2. Installation and Setup on a Cluster

This section provides guidelines to install and setup the ChASE library on computing clusters. Each guideline is given as a step by step set of instructions to install ChASE on a cluster either with or w/o support for GPUs. After the setup of ChASE, users are provided with a description of how to link and integrate ChASE into their own codes. ChASE provides the interfaces to both C and Fortran , thus such integration can be achieved either by using one of the interfaces provided by the library, or by following our instructions to implement the user’s own interface.

2.1. Library Dependencies

This section gives a brief introduction to the ChASE library dependencies and on how to load the required libraries on a given supercomputer.

2.1.1. Dependencies

In order to install the ChASE library on a general purpose computing cluster, one has to install or load the necessary dependencies. For the standard MPI version of the library these dependencies are the following:

  • a C++ Compiler;

  • a Message Passing Interface (MPI) implementation;

  • CMake (version 3.8 or higher);

  • a Basic Linear Algebra Subprograms (BLAS) and Linear Algebra PACKage (LAPACK) library;

  • a CUDA compiler (only for the GPU build of ChASE);

  • Optional: ScaLAPACK for using distributed Househoulder QR factorization

2.1.2. Loading Modules on Cluster

CMake builds ChASE by automatically detecting the location of the installed dependencies. On most supercomputers it is sufficient to just load the corresponding modules, e.g. module load <modulename>. If you have loaded/installed multiple versions for the necessary compilers and libraries, then you have to provide CMake with specific paths so that it may choose the correct package. For more details, see Building and Installing the ChASE library.

2.2. Installation

This section has two main goals: First, it provides the instructions for the installation of ChASE on a given supercomputer with or w/o multi-GPUs supports. Second, it describes how the user can take advantage of a number of ready-to-use examples to build a simple driver and have a first try running ChASE on a cluster.
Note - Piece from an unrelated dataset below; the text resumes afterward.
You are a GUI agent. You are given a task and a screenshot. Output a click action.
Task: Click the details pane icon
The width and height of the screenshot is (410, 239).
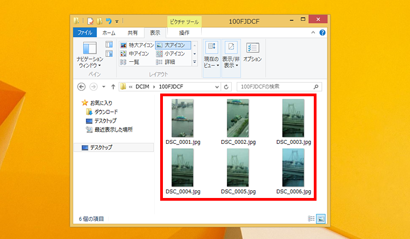tap(109, 53)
2.2.1. Installation on a CPU-only Cluster

The following snippet shows how to install ChASE on the JUWELS cluster (the main general purpose cluster at the Jülich Supercomputing Centre):

git clone https://github.com/ChASE-library/ChASE.git
cd ChASE/
mkdir build
cd build/
###       GCC      ###
ml GCC/8.3.0  ParaStationMPI/5.4.4-1 imkl CMake
cmake .. -DCMAKE_INSTALL_PREFIX=${ChASEROOT}
make install
### Intel Compiler ###
ml intel-para CMake
cmake .. -DCMAKE_INSTALL_PREFIX=${ChASEROOT} -DCMAKE_C_COMPILER=icc -DCMAKE_CXX_COMPILER=icpc
make install

Note

For the installation with the Intel Compiler, two additional flags -DCMAKE_C_FLAGS=-no-multibyte-chars and -DCMAKE_CXX_FLAGS=-no-multibyte-chars might be required if the following error Catastrophic error: could not set locale "" to allow processing of multibyte characters are encountered, which are produced by an internal bug appearing in some versions of the Intel Compiler.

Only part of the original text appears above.